Nelle Marche sono sei le spiagge presenti nell’indagine per un’area complessiva pari a 18160 mq, l’equivalente di quasi 234 campi di beach volley, dove stati rinvenuti 3100 rifiuti spiaggiati, il 9% a livello nazionale e di questi circa l’80% ha dimensione inferiore a 25 cm. La percentuale di plastica riscontrata, l’83,5%, è maggiore della media nazionale dell’indagine (76%).
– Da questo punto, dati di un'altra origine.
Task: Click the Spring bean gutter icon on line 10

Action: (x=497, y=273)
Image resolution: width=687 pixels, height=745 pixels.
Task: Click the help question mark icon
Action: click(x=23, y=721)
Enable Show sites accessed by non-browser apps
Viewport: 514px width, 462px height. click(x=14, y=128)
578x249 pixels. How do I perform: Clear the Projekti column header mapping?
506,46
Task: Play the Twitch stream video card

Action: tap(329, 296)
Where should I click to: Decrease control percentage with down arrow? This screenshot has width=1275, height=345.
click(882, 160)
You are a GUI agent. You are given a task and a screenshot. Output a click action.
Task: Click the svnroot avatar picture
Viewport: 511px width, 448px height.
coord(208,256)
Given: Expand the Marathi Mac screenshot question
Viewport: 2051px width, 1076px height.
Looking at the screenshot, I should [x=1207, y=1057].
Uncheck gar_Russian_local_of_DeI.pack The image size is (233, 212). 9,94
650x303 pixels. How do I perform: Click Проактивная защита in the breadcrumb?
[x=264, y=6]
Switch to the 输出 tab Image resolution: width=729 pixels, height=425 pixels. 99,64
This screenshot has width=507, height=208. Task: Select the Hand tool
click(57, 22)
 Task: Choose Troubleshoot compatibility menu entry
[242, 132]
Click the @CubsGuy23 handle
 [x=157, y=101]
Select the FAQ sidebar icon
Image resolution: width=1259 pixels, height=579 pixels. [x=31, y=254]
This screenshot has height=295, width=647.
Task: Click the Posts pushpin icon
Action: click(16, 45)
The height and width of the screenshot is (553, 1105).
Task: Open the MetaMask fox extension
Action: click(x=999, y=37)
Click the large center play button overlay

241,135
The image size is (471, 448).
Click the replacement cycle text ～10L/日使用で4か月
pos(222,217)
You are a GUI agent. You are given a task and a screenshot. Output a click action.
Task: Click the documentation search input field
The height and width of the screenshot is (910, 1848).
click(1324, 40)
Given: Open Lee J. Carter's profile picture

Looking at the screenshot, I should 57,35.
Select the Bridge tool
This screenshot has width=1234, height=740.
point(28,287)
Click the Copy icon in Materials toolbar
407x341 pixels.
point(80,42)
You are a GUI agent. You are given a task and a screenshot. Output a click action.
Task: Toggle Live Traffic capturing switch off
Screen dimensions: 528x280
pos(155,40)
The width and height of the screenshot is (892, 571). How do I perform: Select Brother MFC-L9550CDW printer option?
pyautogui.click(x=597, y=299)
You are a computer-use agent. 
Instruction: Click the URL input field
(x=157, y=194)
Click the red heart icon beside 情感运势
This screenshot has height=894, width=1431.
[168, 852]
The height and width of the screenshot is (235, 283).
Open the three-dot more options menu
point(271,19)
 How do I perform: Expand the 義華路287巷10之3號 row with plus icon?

Nello specifico sono state monitorate le spiagge di Torrette di Ancona, quella della Marina di Montemarcianoe la spiaggia Marzocca a Senigallia; la spiaggia nella riserva naturale della Sentina a San Benedetto del Tronto, il lido San Tommaso a Fermo e la spiaggia Faleriense a Porto Sant’Elpidio  Sul totale dell’area indagata sono stati trovati una media di 517 rifiuti ogni 100 metri lineari di spiaggia.

Nella classifica dei rifiuti più trovati troviamo al primo posto i frammenti (minori di 50 cm) costituiti da plastica e polistirolo; tappi e coperchi sono al secondo posto dei rifiuti più numerosi, seguono le bottiglie di plastica e le stoviglie usa e getta, tutte tipologie di rifiuto con una percentuale sui rifiuti regionali più elevata rispetto a quella nazionale. Entrano nella classifica le cartucce per i fucili da caccia con il 4%, portate sulle spiagge dai fiumi la cui vicinanza caratterizza 5 spiagge su 6 di quelle campionate, e anche le buste di plastica che sono il 2,4% dei rifiuti catalogati. Da evidenziare, inoltre, la presenza massiccia di rifiuti da pesca presso la spiaggia nella riserva naturale della Sentina a San Benedetto del Tronto che conta un’incidenza di questo tipo di rifiuti del 10% contro la percentuale nazionale del 6%.

In Adriatico, in generale, quest’anno sono state 10 le spiagge monitorate, sulle quali sono stati ritrovati 5210 rifiuti, di cui il 75% di dimensioni minori a 25 cm, con una media di 521 rifiuti ogni 100m. Di questi, l’85% è costituito da plastica e il 17% deriva da attività legate alla pesca, a fronte di una media nazionale del 6%.